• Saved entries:
━━━━━━
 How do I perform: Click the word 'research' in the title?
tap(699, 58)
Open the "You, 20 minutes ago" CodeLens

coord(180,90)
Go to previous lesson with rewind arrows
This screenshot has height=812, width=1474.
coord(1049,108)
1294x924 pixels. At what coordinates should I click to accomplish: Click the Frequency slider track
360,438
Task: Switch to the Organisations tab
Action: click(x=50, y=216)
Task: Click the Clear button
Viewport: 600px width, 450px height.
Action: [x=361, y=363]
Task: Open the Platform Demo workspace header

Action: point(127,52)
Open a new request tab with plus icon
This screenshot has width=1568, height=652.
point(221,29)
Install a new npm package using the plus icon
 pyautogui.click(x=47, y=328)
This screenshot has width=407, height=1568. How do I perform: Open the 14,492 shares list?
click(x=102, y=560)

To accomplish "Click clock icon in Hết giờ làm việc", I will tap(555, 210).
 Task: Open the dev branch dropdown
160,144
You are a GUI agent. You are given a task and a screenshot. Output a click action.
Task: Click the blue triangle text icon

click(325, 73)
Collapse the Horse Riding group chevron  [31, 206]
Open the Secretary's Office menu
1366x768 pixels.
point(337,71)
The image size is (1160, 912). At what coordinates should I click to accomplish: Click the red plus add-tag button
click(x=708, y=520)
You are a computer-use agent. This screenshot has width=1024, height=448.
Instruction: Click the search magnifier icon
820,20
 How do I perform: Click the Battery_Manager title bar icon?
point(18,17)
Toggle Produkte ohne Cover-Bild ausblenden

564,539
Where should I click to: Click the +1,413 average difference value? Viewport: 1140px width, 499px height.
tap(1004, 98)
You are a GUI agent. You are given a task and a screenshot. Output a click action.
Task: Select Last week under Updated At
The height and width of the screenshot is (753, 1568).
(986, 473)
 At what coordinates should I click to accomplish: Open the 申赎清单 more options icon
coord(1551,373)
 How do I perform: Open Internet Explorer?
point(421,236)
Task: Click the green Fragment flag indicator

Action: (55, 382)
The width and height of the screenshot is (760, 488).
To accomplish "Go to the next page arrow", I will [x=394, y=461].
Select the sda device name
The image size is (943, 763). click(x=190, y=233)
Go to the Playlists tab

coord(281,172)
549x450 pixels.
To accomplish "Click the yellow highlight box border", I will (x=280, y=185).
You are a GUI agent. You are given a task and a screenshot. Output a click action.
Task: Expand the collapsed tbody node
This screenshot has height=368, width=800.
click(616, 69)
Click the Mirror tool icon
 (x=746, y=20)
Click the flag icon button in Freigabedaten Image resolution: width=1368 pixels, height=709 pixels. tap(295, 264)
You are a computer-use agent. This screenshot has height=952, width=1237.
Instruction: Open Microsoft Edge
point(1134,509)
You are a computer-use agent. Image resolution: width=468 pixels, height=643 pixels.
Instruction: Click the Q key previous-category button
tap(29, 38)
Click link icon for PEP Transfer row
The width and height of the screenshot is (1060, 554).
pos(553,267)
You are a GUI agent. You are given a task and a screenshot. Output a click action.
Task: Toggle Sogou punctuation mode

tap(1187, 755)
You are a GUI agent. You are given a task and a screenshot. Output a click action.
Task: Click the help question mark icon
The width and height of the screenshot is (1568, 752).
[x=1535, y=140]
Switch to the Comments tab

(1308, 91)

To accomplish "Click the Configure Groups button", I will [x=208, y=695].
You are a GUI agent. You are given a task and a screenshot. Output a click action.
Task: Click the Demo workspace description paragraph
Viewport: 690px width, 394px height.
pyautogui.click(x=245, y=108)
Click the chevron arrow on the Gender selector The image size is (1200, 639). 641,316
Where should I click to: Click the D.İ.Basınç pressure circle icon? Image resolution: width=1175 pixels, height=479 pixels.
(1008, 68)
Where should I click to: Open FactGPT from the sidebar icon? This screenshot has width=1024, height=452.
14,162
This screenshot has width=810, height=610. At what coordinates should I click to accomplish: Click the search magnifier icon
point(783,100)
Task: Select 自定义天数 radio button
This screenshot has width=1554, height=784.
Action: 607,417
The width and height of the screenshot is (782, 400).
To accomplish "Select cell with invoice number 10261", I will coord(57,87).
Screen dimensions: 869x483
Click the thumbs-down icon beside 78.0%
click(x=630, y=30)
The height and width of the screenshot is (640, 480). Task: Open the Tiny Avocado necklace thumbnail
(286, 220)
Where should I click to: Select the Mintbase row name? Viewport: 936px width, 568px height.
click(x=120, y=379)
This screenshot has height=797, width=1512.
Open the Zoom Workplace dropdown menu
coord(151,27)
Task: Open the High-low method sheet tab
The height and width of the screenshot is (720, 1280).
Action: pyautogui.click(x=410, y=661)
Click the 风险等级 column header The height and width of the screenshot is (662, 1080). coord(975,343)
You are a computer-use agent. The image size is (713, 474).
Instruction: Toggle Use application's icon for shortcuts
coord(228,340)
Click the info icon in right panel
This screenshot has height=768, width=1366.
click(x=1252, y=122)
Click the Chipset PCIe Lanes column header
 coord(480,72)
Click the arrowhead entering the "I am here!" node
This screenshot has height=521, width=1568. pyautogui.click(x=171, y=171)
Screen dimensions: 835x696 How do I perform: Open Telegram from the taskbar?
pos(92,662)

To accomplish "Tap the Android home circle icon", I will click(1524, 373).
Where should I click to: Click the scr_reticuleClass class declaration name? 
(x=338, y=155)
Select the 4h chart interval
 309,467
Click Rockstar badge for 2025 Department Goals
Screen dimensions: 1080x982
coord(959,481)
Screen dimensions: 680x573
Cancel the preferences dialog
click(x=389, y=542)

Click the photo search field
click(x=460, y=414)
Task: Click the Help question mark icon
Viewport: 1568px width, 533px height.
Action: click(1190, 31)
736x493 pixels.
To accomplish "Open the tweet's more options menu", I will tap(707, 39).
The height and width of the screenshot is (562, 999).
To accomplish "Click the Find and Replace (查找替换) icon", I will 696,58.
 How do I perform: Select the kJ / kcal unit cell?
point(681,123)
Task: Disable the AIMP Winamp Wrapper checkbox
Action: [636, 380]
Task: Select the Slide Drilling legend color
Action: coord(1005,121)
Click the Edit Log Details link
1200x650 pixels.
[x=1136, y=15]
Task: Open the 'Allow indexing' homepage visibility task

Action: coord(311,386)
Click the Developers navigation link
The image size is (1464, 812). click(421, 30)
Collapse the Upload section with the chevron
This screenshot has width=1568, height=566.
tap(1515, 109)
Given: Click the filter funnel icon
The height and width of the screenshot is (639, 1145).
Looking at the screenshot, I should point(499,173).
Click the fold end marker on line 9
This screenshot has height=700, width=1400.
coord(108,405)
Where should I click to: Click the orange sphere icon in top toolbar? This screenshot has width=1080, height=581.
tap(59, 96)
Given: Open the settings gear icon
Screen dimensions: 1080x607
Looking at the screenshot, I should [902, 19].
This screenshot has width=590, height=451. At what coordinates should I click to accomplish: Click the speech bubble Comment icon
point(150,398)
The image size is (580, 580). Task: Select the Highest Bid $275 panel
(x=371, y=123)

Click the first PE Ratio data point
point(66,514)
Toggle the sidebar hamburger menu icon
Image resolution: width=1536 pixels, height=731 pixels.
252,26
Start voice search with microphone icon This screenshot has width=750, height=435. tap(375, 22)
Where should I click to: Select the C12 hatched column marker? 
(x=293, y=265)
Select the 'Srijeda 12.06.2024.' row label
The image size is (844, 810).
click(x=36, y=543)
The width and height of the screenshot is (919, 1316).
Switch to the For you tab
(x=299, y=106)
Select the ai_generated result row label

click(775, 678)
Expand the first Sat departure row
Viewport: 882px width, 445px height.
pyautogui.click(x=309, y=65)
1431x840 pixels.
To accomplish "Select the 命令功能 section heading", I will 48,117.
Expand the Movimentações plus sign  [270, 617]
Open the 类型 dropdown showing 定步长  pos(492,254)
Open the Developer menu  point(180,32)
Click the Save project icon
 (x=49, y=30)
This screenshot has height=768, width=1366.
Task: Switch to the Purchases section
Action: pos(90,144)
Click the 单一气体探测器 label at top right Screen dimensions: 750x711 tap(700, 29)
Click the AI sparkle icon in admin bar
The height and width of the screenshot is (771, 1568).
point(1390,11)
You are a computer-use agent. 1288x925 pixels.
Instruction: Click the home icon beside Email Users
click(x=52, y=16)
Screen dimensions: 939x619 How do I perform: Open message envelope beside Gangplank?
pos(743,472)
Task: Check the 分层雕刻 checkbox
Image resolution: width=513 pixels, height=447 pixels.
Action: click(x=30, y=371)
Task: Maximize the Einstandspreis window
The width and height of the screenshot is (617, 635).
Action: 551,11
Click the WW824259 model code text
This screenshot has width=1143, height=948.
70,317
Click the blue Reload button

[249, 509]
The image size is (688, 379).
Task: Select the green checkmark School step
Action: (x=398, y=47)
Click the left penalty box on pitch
━━━━━━
• THE TASK: Output nothing but the number of lines in the data containing the string "question".

• RESPONSE TO THIS TASK: 2